Warren T. Woodfin

Warren Woodfin is Kallinikeion Assistant Professor of Byzantine Art at Queens College, City University of New York. He earned his Ph.D. from the University of Illinois, Urbana-Champaign, in 2002. His research focuses on the art and archaeology of Byzantium and its cultural sphere in the eleventh through fifteenth centuries. He has a particular interest in textiles and dress, and is the author of The Embodied Icon: Liturgical Vestments and Sacramental Power in Byzantium (Oxford University Press, 2012). For the past several years, he has been collaborating with a research team of U.S. and Ukraine based scholars to study a medieval burial complex in the Black Sea steppe. The site, called the Chungul Kurgan, yielded a trove of medieval textiles, precious metalwork, and other artifacts interred with a nomadic leader of the thirteenth century.
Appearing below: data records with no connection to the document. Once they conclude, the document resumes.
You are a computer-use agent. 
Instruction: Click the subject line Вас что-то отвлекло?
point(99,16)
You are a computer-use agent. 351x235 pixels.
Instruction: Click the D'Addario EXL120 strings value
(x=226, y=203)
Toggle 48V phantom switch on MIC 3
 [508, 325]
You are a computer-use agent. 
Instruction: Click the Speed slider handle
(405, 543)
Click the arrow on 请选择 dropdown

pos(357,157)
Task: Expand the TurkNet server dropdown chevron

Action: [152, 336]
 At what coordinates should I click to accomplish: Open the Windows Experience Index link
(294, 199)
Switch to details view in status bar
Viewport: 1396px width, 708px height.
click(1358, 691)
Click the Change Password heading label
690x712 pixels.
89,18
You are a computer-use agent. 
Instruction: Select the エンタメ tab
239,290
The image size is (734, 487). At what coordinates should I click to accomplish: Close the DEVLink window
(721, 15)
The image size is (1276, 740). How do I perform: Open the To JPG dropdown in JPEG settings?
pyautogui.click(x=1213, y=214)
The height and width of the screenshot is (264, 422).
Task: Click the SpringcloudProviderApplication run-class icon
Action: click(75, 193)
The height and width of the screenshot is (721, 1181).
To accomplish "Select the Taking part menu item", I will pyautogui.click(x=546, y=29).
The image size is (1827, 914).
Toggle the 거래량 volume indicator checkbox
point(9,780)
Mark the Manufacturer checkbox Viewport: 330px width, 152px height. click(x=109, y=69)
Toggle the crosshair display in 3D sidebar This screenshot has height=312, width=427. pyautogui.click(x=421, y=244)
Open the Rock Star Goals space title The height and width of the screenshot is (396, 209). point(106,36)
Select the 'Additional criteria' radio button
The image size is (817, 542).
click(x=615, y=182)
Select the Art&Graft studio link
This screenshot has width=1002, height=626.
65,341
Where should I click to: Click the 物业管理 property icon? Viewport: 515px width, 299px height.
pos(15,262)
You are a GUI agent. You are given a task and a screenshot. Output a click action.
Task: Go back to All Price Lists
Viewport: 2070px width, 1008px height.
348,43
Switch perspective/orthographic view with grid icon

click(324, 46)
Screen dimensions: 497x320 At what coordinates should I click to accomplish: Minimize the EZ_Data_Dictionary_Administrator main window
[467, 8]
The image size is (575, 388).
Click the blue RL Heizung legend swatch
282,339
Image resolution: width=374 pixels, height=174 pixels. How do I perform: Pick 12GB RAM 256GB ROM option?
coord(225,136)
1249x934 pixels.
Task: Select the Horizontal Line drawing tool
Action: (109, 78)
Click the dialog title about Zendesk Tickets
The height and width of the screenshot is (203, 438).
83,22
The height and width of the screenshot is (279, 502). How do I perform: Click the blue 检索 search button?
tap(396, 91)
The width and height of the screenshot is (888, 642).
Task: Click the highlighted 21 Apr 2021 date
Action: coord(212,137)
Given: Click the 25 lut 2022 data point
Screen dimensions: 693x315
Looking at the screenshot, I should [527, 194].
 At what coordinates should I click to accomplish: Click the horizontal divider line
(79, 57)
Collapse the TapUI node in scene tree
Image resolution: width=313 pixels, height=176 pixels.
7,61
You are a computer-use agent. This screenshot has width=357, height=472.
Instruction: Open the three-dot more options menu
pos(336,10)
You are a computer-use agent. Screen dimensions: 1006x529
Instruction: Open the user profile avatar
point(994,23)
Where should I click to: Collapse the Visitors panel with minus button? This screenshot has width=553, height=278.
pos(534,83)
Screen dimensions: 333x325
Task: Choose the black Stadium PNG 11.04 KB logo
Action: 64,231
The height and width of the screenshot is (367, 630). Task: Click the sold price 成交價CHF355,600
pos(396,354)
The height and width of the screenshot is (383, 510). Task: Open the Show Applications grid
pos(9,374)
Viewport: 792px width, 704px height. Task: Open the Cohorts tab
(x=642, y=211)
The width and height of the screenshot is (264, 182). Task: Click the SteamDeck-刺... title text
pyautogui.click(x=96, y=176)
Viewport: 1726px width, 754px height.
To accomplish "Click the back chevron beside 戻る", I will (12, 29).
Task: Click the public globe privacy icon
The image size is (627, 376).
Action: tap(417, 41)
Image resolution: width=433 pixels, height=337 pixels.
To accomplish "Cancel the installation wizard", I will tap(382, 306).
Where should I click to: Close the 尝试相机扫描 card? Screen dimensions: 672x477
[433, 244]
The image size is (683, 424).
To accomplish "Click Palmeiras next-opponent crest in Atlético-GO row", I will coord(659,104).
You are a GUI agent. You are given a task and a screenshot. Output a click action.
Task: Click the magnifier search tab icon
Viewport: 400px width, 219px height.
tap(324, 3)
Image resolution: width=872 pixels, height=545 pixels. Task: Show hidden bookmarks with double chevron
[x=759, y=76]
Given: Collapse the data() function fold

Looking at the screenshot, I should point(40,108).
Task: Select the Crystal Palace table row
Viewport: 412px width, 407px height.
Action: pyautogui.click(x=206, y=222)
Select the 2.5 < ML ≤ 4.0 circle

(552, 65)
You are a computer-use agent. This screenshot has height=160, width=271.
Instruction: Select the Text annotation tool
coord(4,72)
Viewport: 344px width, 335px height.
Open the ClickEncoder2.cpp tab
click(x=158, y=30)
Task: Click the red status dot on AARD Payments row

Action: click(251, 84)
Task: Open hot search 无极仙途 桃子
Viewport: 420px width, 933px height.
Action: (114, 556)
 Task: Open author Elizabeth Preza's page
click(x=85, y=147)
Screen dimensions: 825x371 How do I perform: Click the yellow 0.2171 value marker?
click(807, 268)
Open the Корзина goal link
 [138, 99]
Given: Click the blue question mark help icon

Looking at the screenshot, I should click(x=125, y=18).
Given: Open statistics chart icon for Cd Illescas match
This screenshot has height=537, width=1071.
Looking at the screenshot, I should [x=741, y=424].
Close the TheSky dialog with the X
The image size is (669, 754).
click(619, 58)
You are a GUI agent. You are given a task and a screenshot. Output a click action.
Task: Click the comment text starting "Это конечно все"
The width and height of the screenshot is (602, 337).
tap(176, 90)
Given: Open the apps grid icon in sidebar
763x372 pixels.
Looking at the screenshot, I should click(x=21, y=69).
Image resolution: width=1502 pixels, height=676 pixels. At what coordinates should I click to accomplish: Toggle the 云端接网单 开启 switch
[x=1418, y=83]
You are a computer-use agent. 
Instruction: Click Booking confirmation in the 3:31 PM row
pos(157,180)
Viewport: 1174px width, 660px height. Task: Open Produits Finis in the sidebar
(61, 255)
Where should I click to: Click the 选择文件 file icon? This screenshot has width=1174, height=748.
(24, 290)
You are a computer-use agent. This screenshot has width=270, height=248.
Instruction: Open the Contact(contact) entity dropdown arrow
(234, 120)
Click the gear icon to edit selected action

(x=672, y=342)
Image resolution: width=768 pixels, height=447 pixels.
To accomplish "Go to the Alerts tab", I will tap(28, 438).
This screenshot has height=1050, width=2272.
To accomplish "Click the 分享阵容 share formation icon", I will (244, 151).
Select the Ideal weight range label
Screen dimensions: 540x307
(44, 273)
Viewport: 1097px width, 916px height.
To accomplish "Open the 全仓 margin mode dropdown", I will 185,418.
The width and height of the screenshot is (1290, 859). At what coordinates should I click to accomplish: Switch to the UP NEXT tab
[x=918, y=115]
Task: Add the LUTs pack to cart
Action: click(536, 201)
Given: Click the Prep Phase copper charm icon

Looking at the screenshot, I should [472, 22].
His recent article on the project (co-authored with Renata Holod and Yuriy Rassamakin) appears in Ars Orientalis 38 (2010), pp. 153-184. He has also published articles in the journals Cahiers Archéologiques, Gesta,and Dumbarton Oaks Papers,and has contributed essays to various edited volumes, including the Metropolitan Museum’s catalogue Byzantium: Faith and Power 1261-1557, ed. Helen Evans (New York, 2004). Prior to joining the faculty at Queens College, Woodfin held teaching and research posts at Duke, Princeton, the University of Pennsylvania, the Metropolitan Museum, and, most recently, a European Research Council-sponsored fellowship for study of the art history of the textile medium at the University of Zurich.